Document excerpt –
□ □ □ □

Natural gas forwards markets tallied a second consecutive week of gains as a larger-than-expected storage withdrawal and bullish revisions to weather models kept April forwards alive and well, pushing up the prompt month an average 14.5 cents between March 3 and 9, according to NGI’s Forward Look.

Forwards prices during the week essentially mirrored the trend seen in the Nymex futures curve, where April futures climbed 15 cents during that time to settle Thursday at $2.974. May futures climbed 11 cents over the four-day run to reach $3.045, the balance of summer (May-October) rose 8 cents to $3.16 and the winter 2017-2018 strip tacked on 5 cents to $3.385.

The recent rally in natural gas prices is a bit surprising given the lack of sustained cold weather experienced much of this winter and with the spring shoulder season just days away. But forecasts for a series of cold blasts are proving to be supportive for the gas market. The April futures contract’s Thursday $2.974 settle was a three-week high and above the 200-day moving average for the first time since Feb. 15, according to Houston-based Mobius Risk Group.

The first in that series of cold blasts on Friday was pushing across the northern United States, driving the strongest natural gas demand seen in numerous weeks as low temperatures drop into the teens to below 0 degrees Fahrenheit, according to forecaster NatGasWeather. This will be followed by a potent eastern U.S. winter storm and associated cold shot Tuesday through Thursday, which will be accompanied heavy rain, snow, and gusty winds.

The pattern March 21-25 is still expected to bring a mix of cool and mild periods across the northern and eastern U.S., while the southern U.S. remains warm, thus requiring some demand for both heating and cooling. If temperatures were to trend over the weekend break, it would be toward a little stronger cooling and the addition of heating degree days [HDD] late in the week and beyond, NatGasWeather said Friday.

After March 25 is when things become less clear. The Canadian long-range weather model ensembles show a more zonal pattern where temperatures are closer to average, while the European ensembles have increased bearish risk, and they have been performing quite as well, according to Bespoke Weather Services. Climate models showed the succeeding 10 days or so could see colder weather before a flip back warmer.

“With short and medium-term cold still quite likely, we expect a run up to at least around $3.10 for April natural gas prices into early next week, though the risk of a late March flip back to mild weather could help resistance hold,” Harrison, NY-based Bespoke said.

□ □ □ □

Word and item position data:
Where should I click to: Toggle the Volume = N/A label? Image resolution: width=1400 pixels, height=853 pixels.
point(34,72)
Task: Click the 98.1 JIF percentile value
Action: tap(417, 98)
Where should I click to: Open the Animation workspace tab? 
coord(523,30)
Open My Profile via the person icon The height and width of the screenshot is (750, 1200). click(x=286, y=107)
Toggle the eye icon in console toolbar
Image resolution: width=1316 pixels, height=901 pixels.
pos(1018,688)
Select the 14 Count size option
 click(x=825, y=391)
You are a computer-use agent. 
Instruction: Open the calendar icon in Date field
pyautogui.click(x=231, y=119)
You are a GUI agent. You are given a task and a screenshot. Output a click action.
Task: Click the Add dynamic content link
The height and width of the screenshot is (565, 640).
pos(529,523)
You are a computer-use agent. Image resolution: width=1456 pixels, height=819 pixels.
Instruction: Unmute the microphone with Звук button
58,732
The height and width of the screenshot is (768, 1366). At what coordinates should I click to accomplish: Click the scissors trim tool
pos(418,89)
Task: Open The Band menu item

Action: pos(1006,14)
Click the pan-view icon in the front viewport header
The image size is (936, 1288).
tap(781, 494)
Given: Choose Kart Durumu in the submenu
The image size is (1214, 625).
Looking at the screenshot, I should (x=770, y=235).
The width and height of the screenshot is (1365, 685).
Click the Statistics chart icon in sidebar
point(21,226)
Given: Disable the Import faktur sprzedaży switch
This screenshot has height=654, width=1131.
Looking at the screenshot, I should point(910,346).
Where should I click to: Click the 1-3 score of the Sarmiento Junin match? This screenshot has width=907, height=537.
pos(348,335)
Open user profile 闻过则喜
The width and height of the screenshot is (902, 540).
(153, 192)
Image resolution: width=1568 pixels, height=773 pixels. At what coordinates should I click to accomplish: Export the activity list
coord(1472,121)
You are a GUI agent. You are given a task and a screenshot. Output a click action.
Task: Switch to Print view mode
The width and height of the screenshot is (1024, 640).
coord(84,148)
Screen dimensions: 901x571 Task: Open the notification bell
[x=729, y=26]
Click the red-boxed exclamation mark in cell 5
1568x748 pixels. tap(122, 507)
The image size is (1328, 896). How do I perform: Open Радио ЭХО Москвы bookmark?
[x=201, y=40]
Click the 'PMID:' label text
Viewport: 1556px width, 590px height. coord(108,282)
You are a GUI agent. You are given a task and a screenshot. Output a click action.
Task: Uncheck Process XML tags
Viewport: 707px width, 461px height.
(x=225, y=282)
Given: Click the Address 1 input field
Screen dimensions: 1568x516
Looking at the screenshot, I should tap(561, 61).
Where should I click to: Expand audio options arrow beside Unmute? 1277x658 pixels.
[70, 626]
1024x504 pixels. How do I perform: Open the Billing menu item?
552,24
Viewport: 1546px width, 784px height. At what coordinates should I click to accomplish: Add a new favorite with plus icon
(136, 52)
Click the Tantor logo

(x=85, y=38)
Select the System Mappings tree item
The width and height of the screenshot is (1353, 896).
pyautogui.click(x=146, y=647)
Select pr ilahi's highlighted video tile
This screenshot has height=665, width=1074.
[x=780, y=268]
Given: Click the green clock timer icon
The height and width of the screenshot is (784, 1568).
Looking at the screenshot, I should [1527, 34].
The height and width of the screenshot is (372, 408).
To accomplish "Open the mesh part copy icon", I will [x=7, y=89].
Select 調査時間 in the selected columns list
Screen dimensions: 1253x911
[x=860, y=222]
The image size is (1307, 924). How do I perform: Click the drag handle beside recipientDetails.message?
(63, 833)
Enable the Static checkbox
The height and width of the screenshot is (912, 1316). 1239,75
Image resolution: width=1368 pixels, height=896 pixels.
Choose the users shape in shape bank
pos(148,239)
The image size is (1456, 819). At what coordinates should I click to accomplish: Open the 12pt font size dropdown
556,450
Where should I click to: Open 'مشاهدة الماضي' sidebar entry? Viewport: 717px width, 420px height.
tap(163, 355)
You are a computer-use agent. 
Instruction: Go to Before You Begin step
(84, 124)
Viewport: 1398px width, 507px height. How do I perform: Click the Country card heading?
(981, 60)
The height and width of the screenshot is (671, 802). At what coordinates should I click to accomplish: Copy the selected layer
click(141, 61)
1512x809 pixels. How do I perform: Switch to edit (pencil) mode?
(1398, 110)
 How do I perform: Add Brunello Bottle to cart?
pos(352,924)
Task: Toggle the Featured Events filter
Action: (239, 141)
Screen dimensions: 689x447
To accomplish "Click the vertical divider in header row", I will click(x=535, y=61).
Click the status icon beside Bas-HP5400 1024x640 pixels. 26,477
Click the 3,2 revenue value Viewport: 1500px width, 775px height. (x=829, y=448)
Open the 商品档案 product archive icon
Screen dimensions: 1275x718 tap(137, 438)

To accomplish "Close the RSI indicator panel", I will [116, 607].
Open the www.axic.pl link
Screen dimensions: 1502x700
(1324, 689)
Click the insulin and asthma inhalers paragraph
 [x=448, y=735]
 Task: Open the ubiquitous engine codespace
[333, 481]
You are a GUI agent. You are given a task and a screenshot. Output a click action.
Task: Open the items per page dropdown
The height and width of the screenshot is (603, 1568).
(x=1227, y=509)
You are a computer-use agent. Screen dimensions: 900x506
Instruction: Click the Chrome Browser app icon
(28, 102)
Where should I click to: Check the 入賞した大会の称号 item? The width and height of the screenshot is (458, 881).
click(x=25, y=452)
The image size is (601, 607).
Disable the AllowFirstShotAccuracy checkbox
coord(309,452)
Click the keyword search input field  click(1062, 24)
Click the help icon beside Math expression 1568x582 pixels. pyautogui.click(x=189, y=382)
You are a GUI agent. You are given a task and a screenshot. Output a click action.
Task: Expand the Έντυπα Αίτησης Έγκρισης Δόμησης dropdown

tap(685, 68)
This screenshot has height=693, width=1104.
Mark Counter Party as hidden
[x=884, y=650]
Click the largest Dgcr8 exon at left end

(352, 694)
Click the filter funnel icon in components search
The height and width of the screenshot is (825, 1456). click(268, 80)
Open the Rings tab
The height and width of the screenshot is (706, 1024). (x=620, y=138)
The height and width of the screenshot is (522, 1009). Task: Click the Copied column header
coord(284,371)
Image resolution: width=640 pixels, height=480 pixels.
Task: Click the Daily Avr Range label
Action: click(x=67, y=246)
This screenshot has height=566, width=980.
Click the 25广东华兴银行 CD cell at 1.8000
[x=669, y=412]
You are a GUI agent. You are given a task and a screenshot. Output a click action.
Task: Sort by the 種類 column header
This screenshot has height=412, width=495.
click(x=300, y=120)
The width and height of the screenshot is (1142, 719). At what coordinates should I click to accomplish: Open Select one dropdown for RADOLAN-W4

□ □ □ □

Actions to take –
• A. Check each statement against the natural gas market report and answer yes or no, quoting the words of the report that decide it. (i) April futures settled Thursday at $2.974. (ii) The Canadian long-range model ensembles have increased bearish risk. (iii) Mobius Risk Group is based in Houston.
• B. In the word and item position entries, reproduce the lines starting at the one containing "How do I perform: Add" and ending at the one containing "(1324, 689)", both included.

Solutions by task –
• A.
(i) Yes: "April futures climbed 15 cents during that time to settle Thursday at $2.974."
(ii) No: "The Canadian long-range weather model ensembles show a more zonal pattern where temperatures are closer to average, while the European ensembles have increased bearish risk."
(iii) Yes: "according to Houston-based Mobius Risk Group."

• B.
 How do I perform: Add Brunello Bottle to cart?
pos(352,924)
Task: Toggle the Featured Events filter
Action: (239, 141)
Screen dimensions: 689x447
To accomplish "Click the vertical divider in header row", I will click(x=535, y=61).
Click the status icon beside Bas-HP5400 1024x640 pixels. 26,477
Click the 3,2 revenue value Viewport: 1500px width, 775px height. (x=829, y=448)
Open the 商品档案 product archive icon
Screen dimensions: 1275x718 tap(137, 438)

To accomplish "Close the RSI indicator panel", I will [116, 607].
Open the www.axic.pl link
Screen dimensions: 1502x700
(1324, 689)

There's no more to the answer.